### Source extract
On page nine you refer to the acquisi­tion of works of past art as being “crucial to politics.” I would submit that this goes beyond the bounds permissible to generalizations to become an active distortion of fact. It is true that works of art by artists of national or international reputation are a resource of the museum owning them in the area you call political; they give the museum the means to participate with other museums in endeavors which re­sult in bringing to the community im­portant works owned elsewhere. But the masterpieces of modern art in our col­lection––the Matisses, Klees, Braques, etc. (and now the Arp)––are important first because they are vital works whose impact is real for us at this moment. At the risk of being obvious I can point out that if they were not first of all a source of significant aesthetic exper­ience for us, they would not have what it takes to serve what you call the Mu­seum’s political needs.
######
▸ **Task objective**:
Continue the passage on the museum's masterpieces of modern art, picking up after its final sentence.
### Data to examine
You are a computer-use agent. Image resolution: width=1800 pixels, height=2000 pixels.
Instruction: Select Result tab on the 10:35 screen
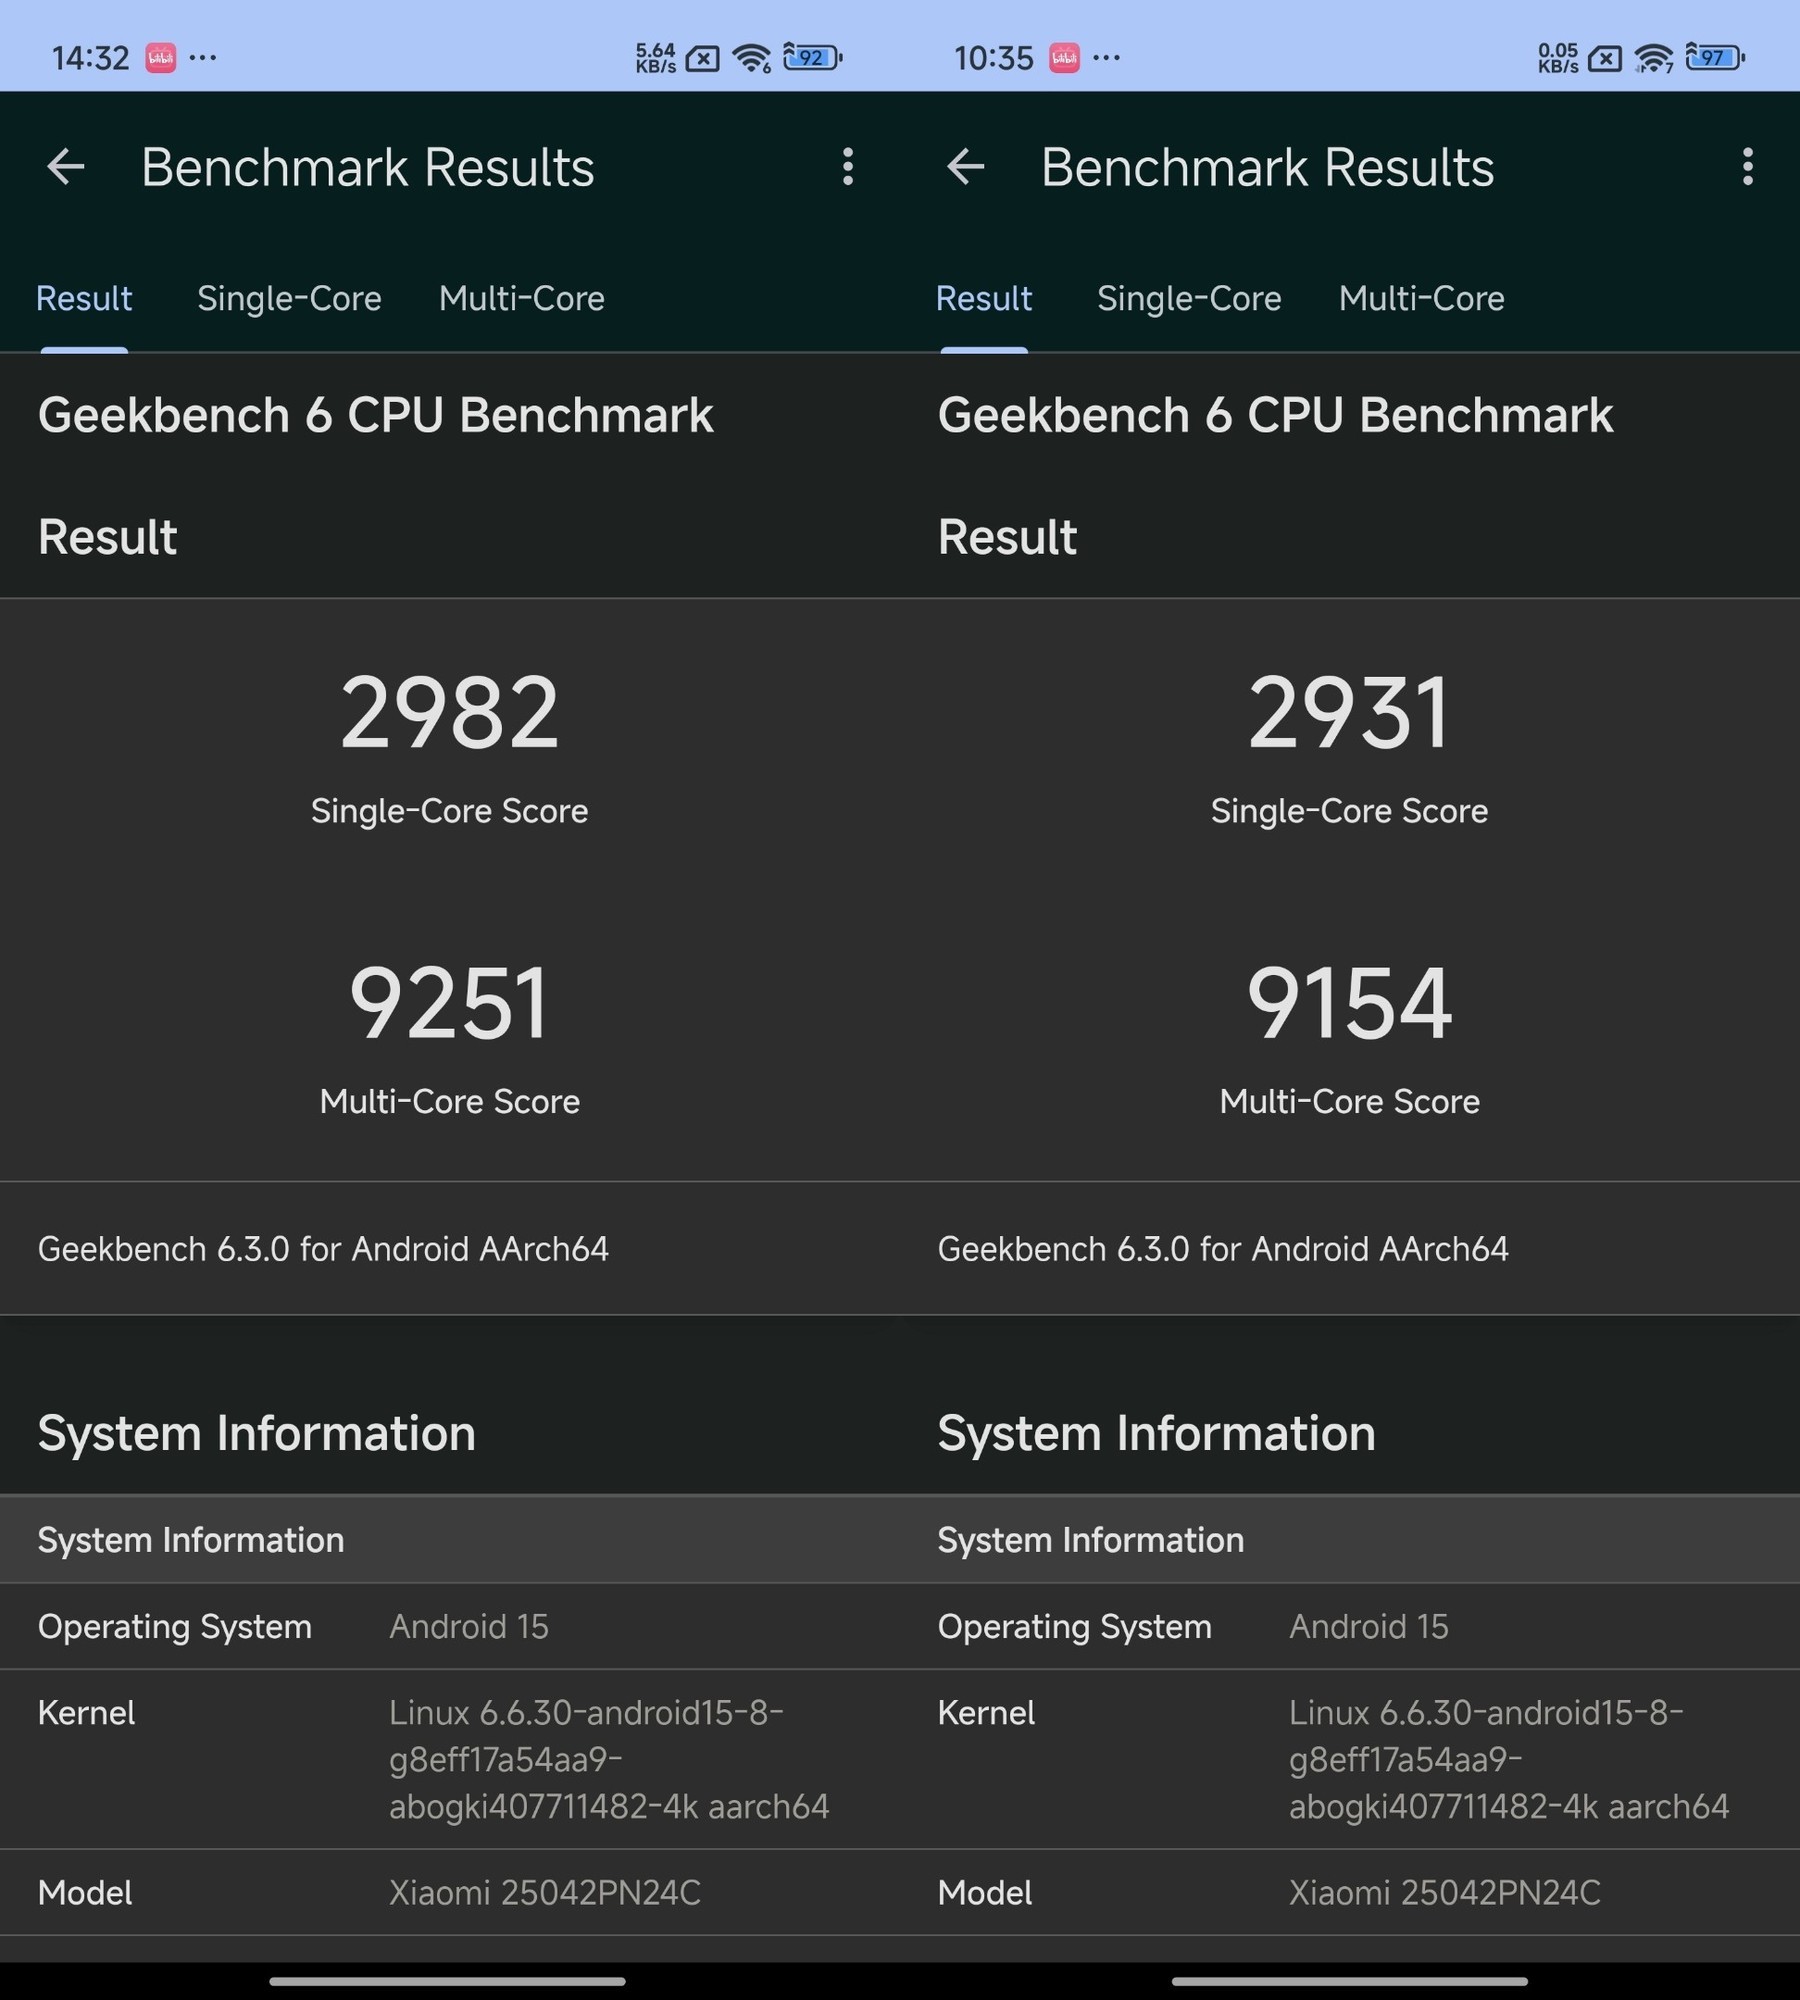[984, 298]
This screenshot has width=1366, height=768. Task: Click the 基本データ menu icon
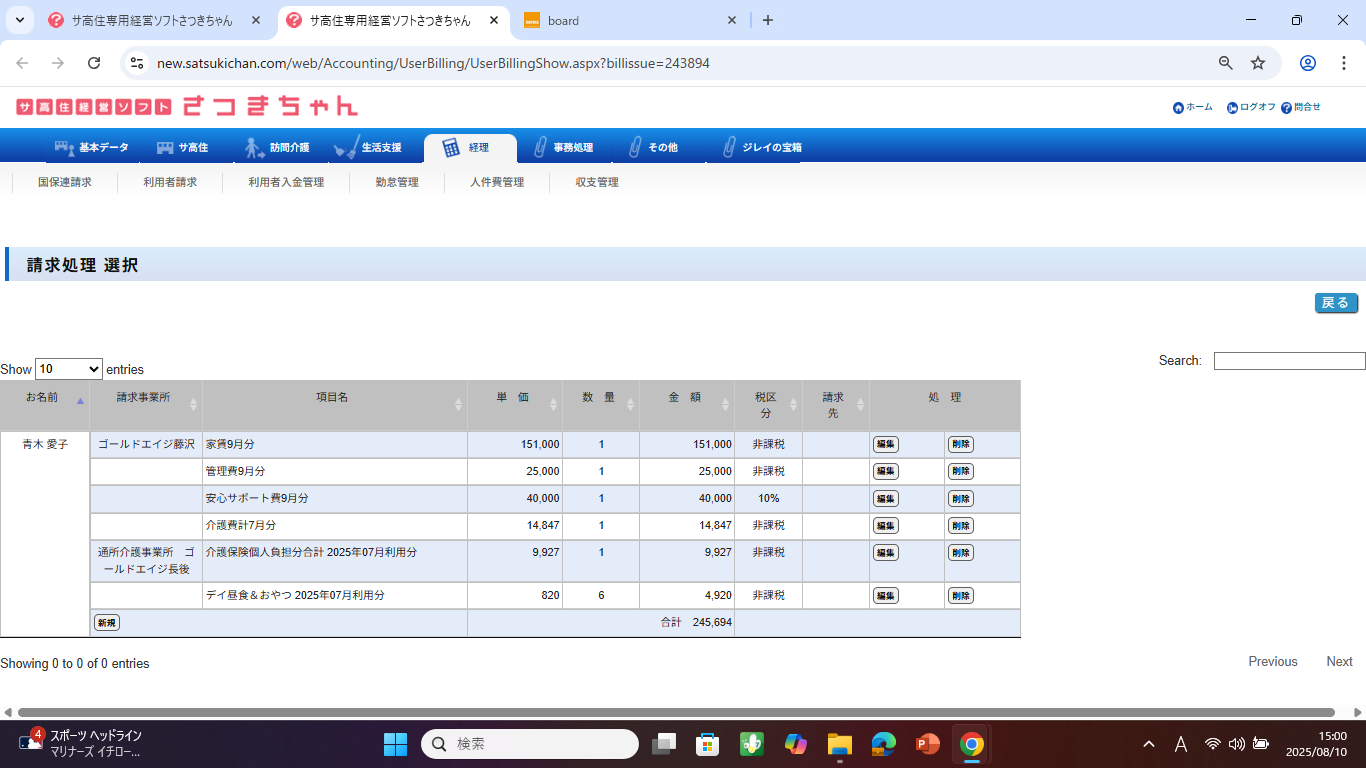(65, 148)
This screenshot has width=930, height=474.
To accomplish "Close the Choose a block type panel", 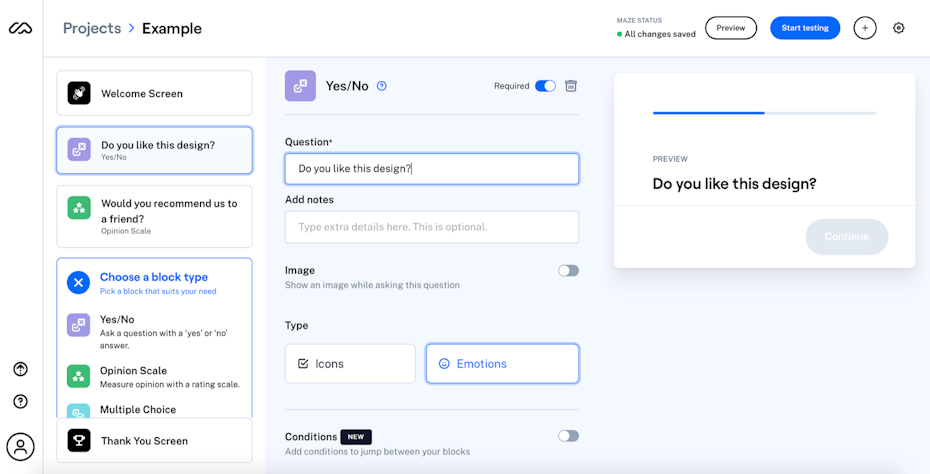I will tap(78, 283).
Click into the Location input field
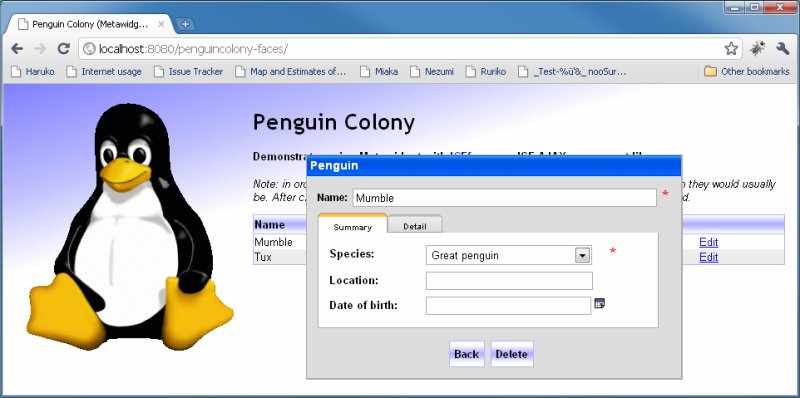Viewport: 800px width, 398px height. click(x=509, y=281)
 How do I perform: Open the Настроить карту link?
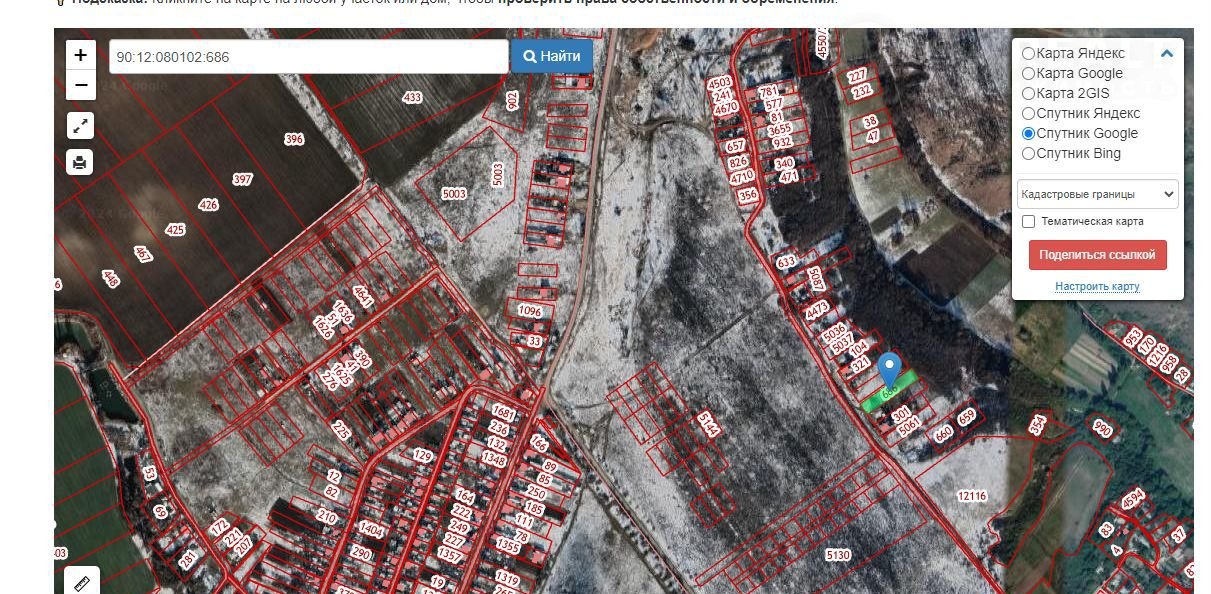pyautogui.click(x=1097, y=287)
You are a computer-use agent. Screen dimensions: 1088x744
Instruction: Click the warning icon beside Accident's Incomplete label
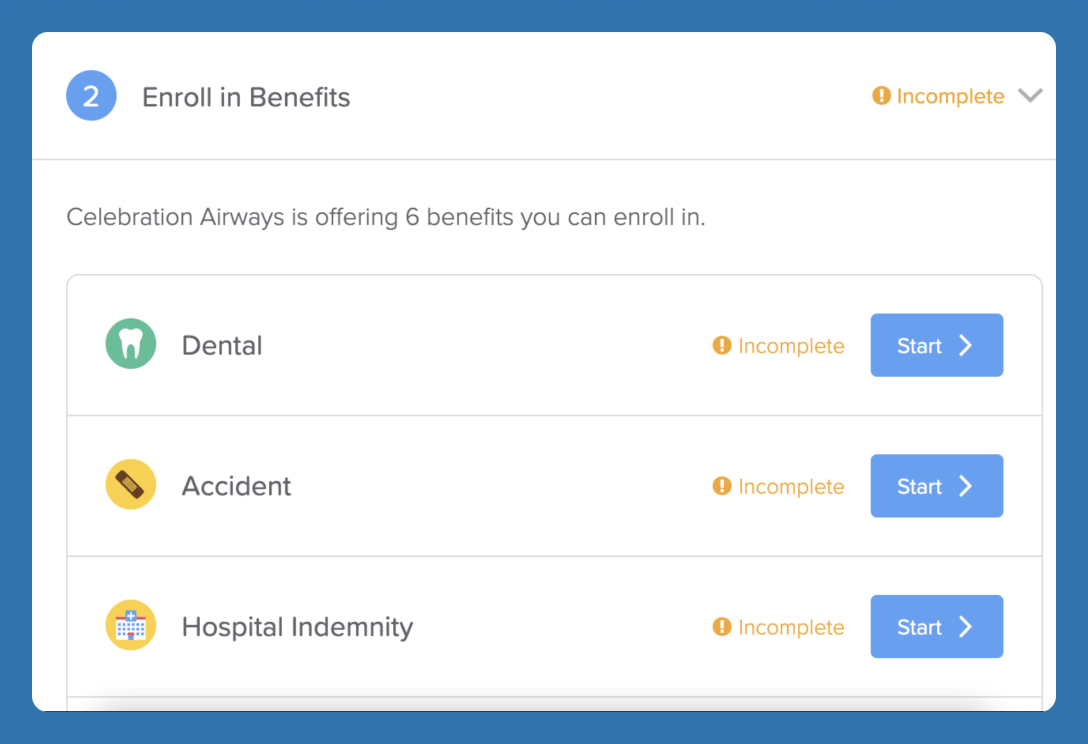click(x=722, y=487)
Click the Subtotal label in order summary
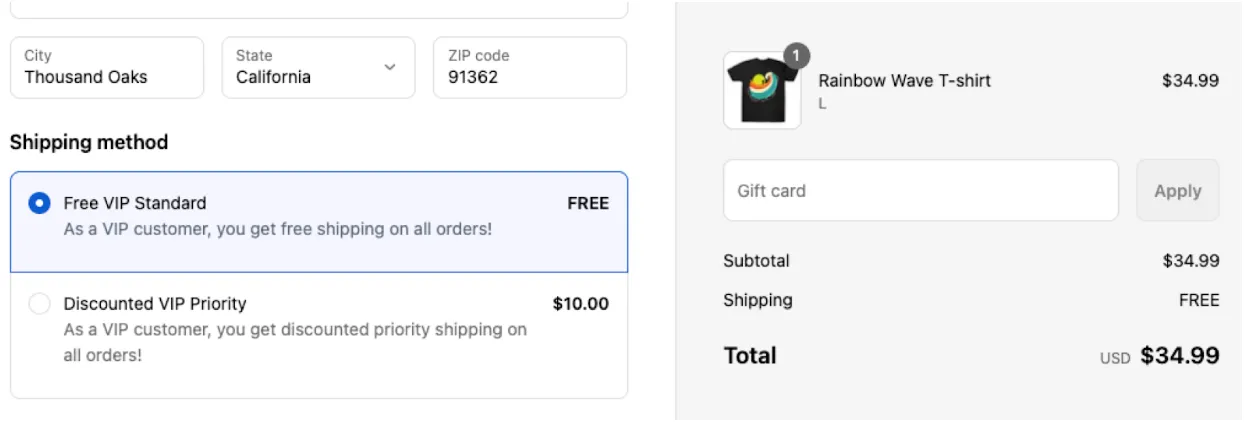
######
▸ **Answer**:
Although in one place (in connection with the Brazilian exhibition) you speak eloquently of the role of the past in the present, the rest of the article seems to proceed on the assumption that all works except those of this moment are not living art and have only academic or historical interest. I know this is the age of the instant, but in­stant aesthetics I cannot buy. In spite of everything we do not live only in the moment––the past––and especially the recent past of direct experience––is very much a part of us as thinking and feeling human beings. The museum of modern art should be concerned with the developments in the arts which most importantly involve us as a culture now, but to interpret this to mean that only the art of this year should appear in our galleries would reduce the exhi­bition program to a cross section thin as paper, without depth and therefore without meaning.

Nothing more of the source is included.